So if my percentage average for all my courses is 79% which is the high end of the B+ grade (since 80% is A-) my overal GPA would be somewhere between 3.33 and 3.667, but closer to 3.667? Maybe something like 3.5?

Are there any standardized conversion charts used by AADSAS? Or do you guys know exactly how they calculate the averages of students who don't have GPA designations on their transcripts?
 
Galen1 said:
Note that U of T, McGill and Western use the 4 point scale. This will undoubtedly lower your GPA, because when most Canadians convert their 4pt scale GPA to AADSAS, their GPA goes up.
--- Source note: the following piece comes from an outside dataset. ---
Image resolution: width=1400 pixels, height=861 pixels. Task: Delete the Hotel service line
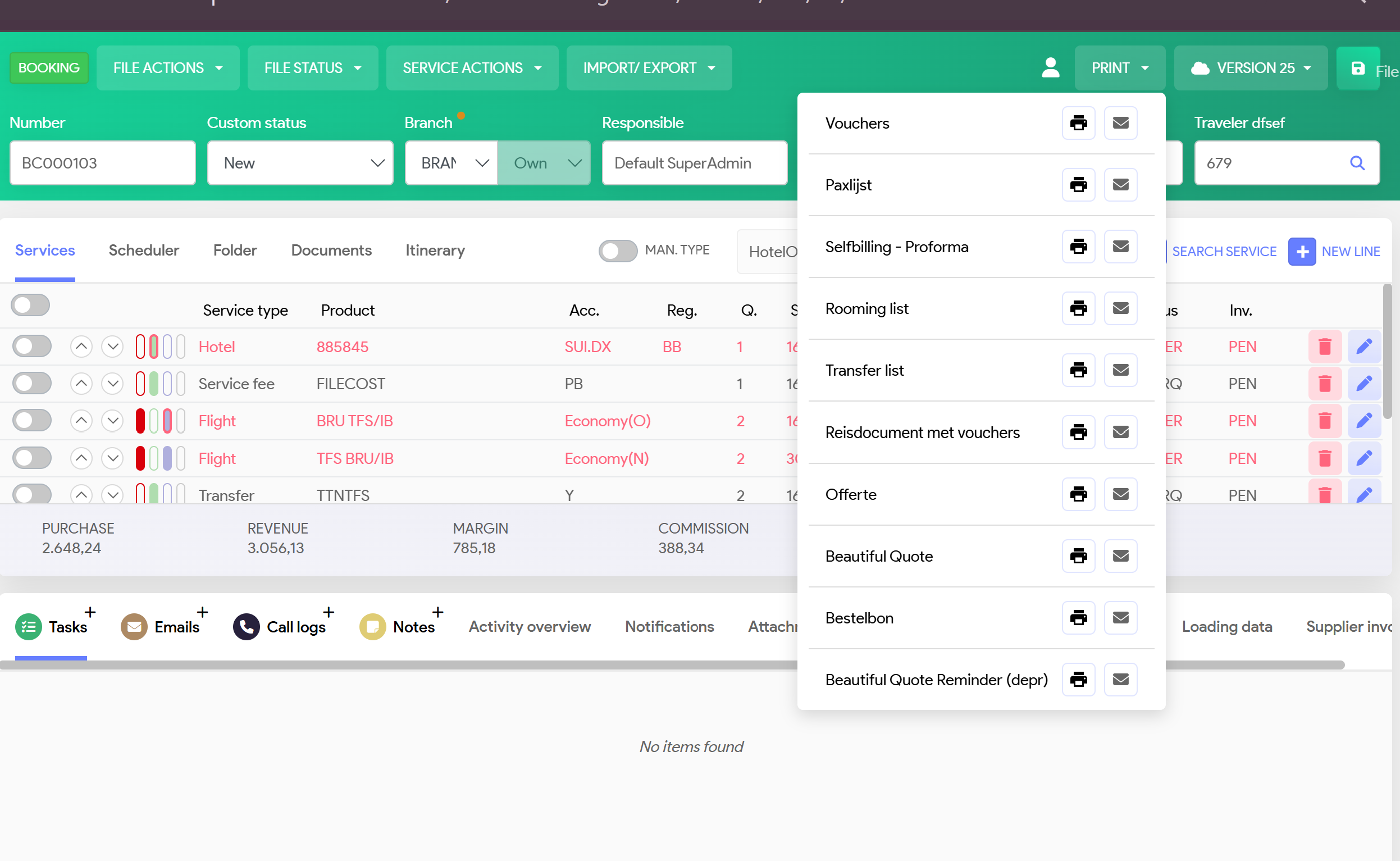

The main difference there is that there are no 4.3s awarded for A+ grades.

My schools doesn't have 4.3 scale and A is the highest you can get.
But what i'm saying is in my school,
A=92+
A-=90-92
B+=
.
.
.
since canadian schools give A/A-to 80s, is there a conversion chart that'll calculate different schools' GPAs fairly
Thanks
 
Once again, forget about % ALL THAT MATTERS IS YOUR LETTER GRADE. That's it homies. % are different at all schools but letter grades are the same.
 
I understand all it matters is Letter Grade.
When I checekd AADSAS website, they had AB.. what is AB?
My school doesn't have AB. I'm not sure how to convert this.
Help?
 
yogourt said:
I understand all it matters is Letter Grade.
When I checekd AADSAS website, they had AB.. what is AB?
My school doesn't have AB. I'm not sure how to convert this.
Help?

don't worry about that. some schools use it, most don't.
 
Audio said:
Once again, forget about % ALL THAT MATTERS IS YOUR LETTER GRADE. That's it homies. % are different at all schools but letter grades are the same.

What about schools like the U of S, where letter grades are not given out? (only percentages)
 
frozen_canadian said:
What about schools like the U of S, where letter grades are not given out? (only percentages)

Well,if you check the university calendar or something, there should be a document that describes what the grading practices are and what letter grade certain percentage ranges correspond to.